_Instructions for the task_
Say how many lines in the records contain "computer". The reply must consist of the number alone.

_Records for this exercise_
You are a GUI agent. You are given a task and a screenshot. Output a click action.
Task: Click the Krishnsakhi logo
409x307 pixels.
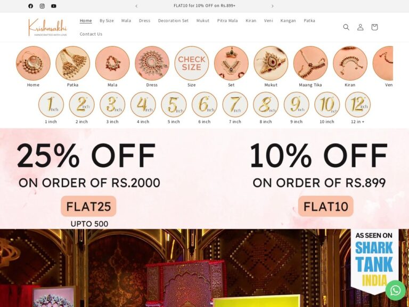(x=47, y=27)
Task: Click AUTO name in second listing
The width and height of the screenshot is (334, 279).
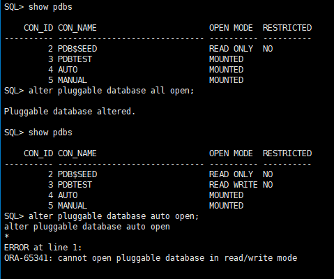Action: 68,195
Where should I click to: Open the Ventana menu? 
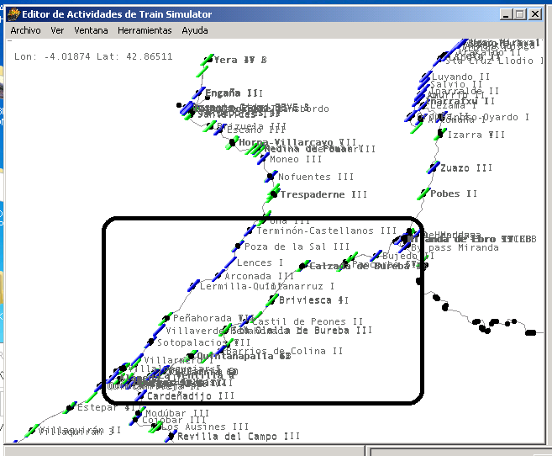click(91, 30)
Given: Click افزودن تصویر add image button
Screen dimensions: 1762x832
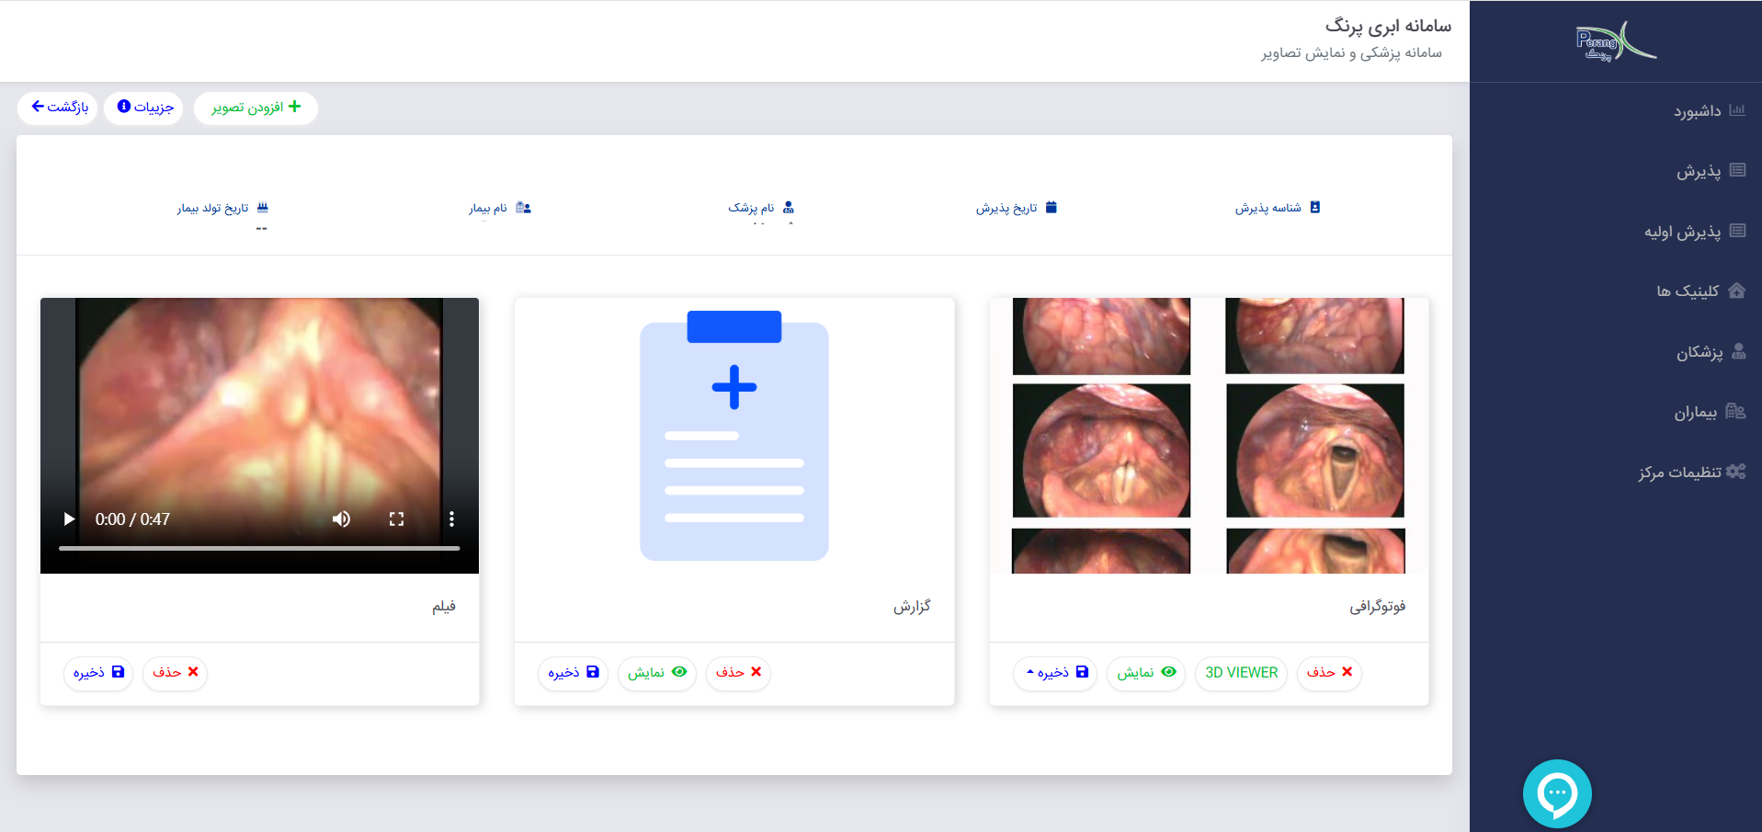Looking at the screenshot, I should (x=256, y=108).
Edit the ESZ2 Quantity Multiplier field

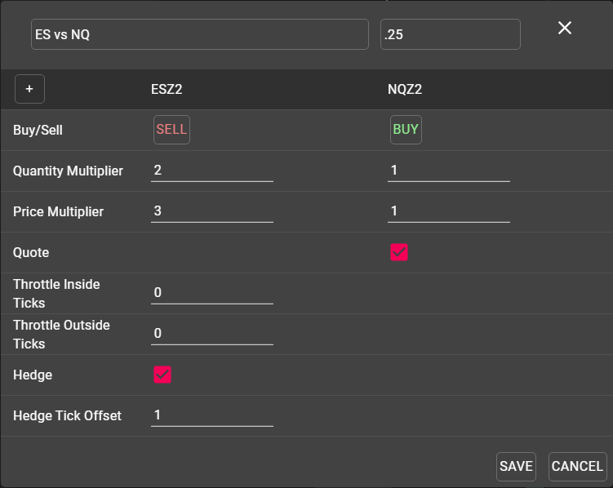tap(212, 171)
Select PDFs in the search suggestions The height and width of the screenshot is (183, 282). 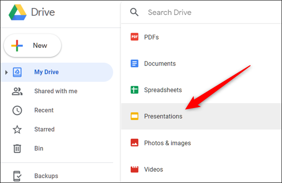(151, 37)
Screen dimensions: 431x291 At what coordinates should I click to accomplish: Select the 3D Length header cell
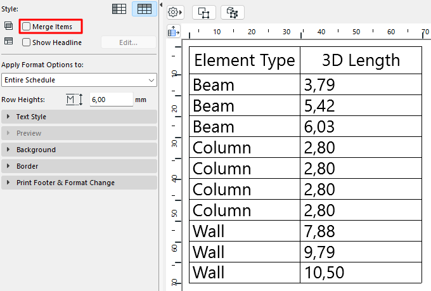click(x=361, y=60)
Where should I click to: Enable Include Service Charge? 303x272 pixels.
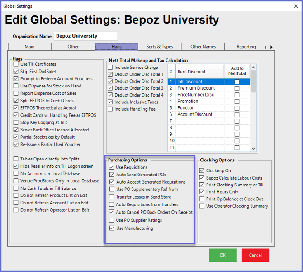(x=110, y=68)
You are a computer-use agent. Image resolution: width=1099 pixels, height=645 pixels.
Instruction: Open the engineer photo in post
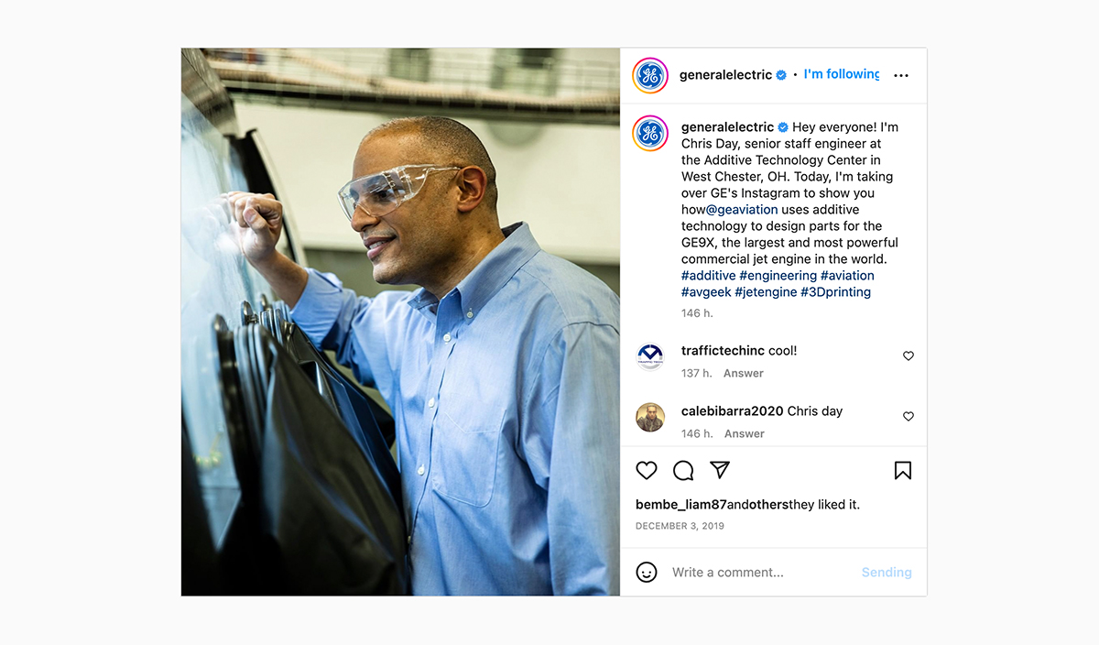coord(400,322)
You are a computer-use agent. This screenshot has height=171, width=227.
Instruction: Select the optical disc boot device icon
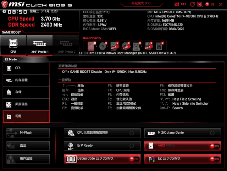pos(103,46)
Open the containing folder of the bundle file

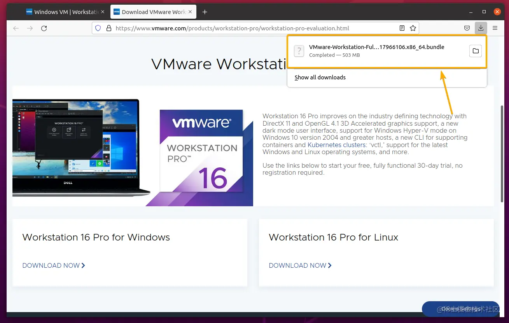click(476, 51)
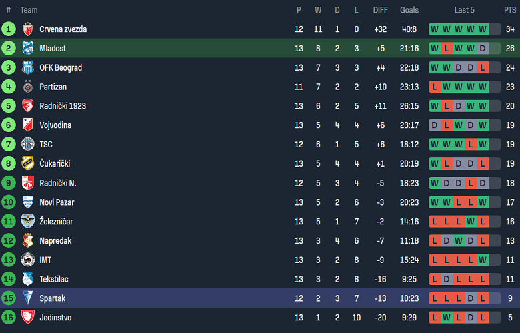Click the OFK Beograd team crest

(27, 67)
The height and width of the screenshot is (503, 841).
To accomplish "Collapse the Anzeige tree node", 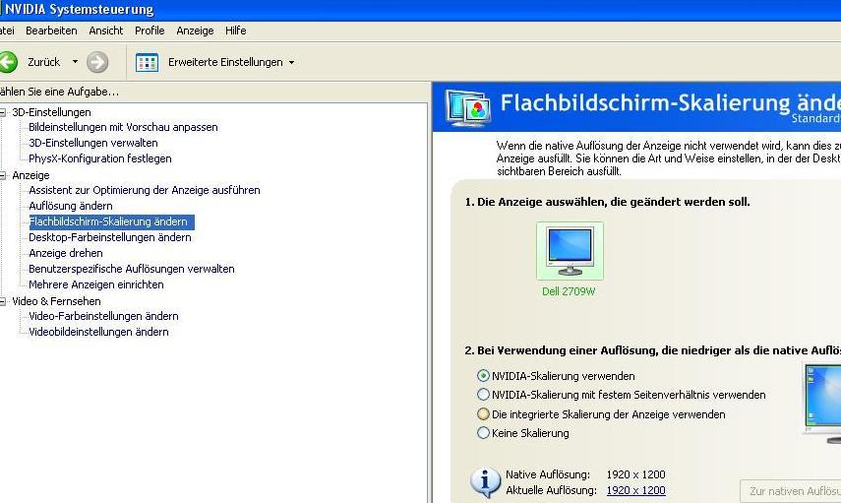I will pos(4,175).
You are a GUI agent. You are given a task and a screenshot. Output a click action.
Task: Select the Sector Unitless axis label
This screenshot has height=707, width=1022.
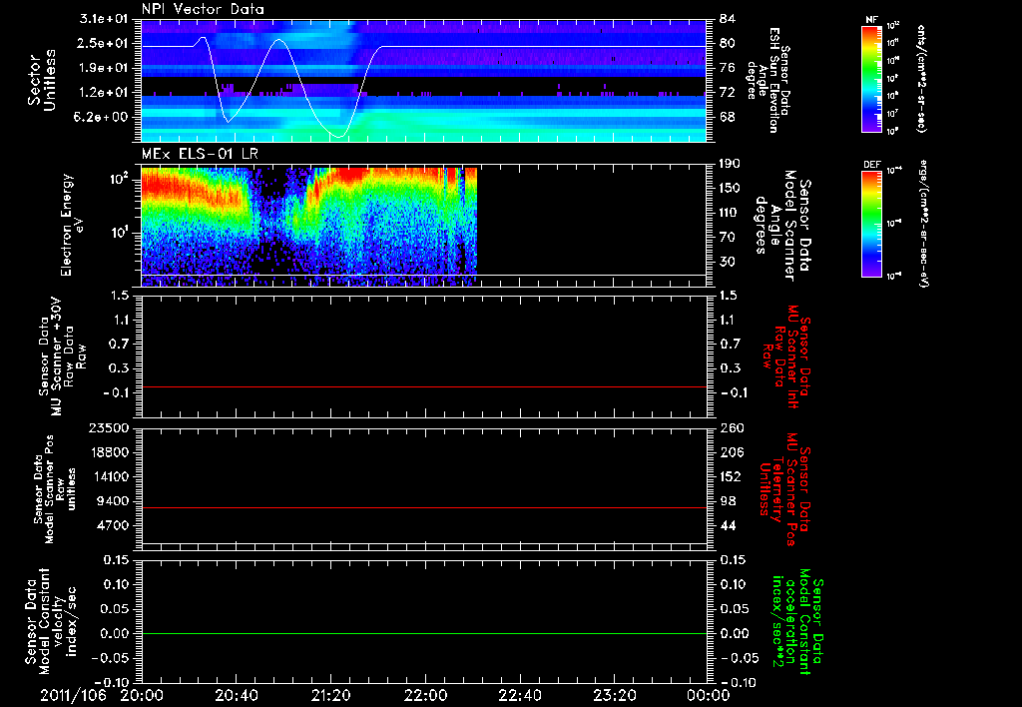click(40, 80)
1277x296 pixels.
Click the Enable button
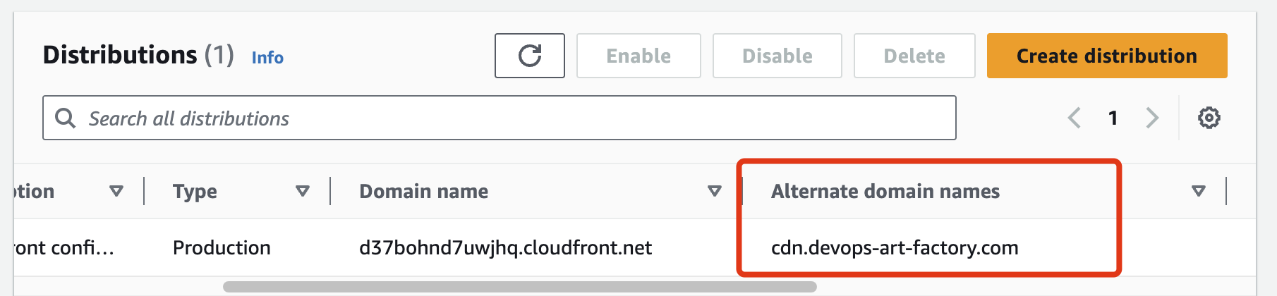coord(639,56)
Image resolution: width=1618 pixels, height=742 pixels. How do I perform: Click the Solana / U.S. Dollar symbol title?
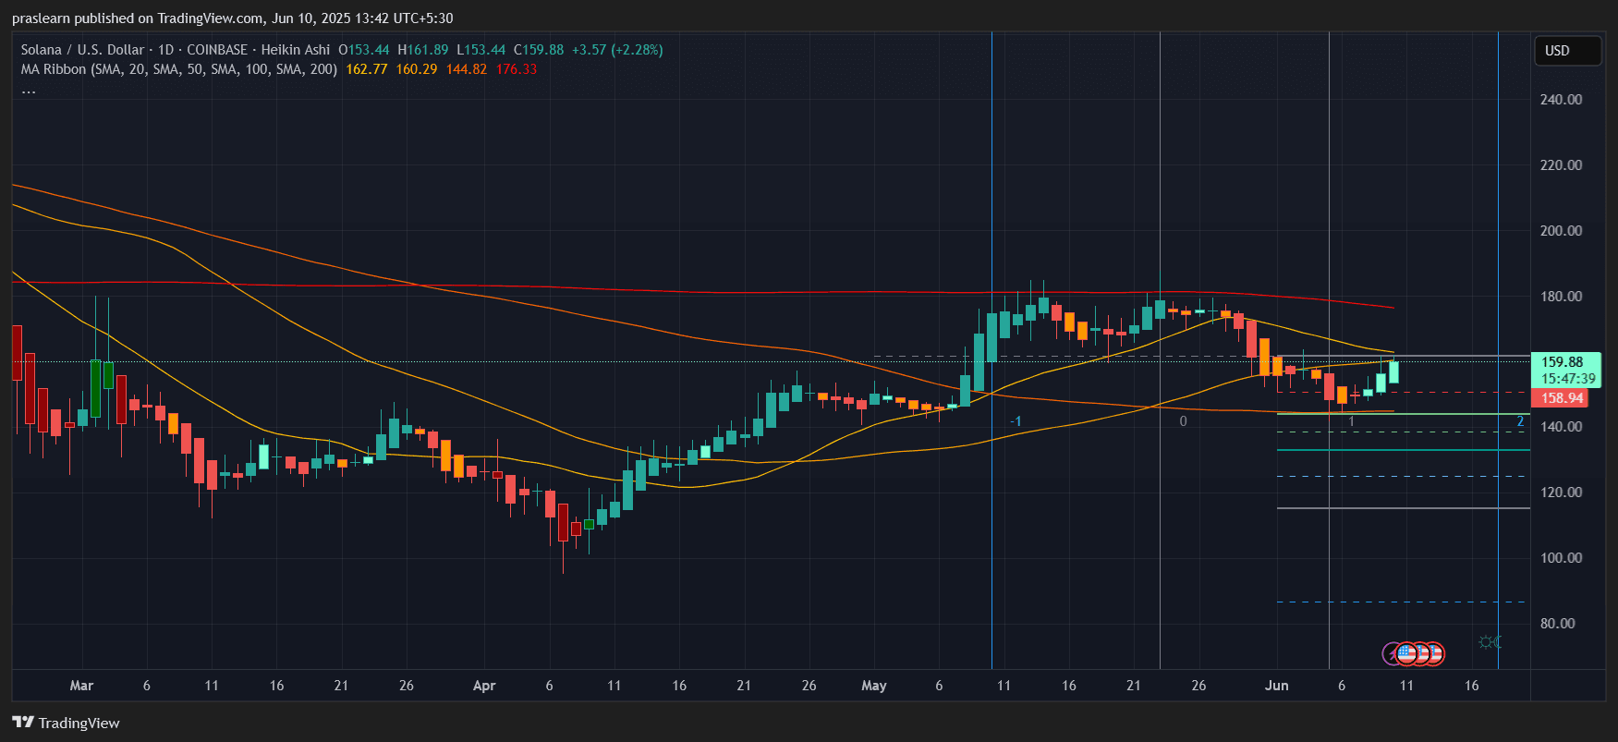82,50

_Problem solution_
2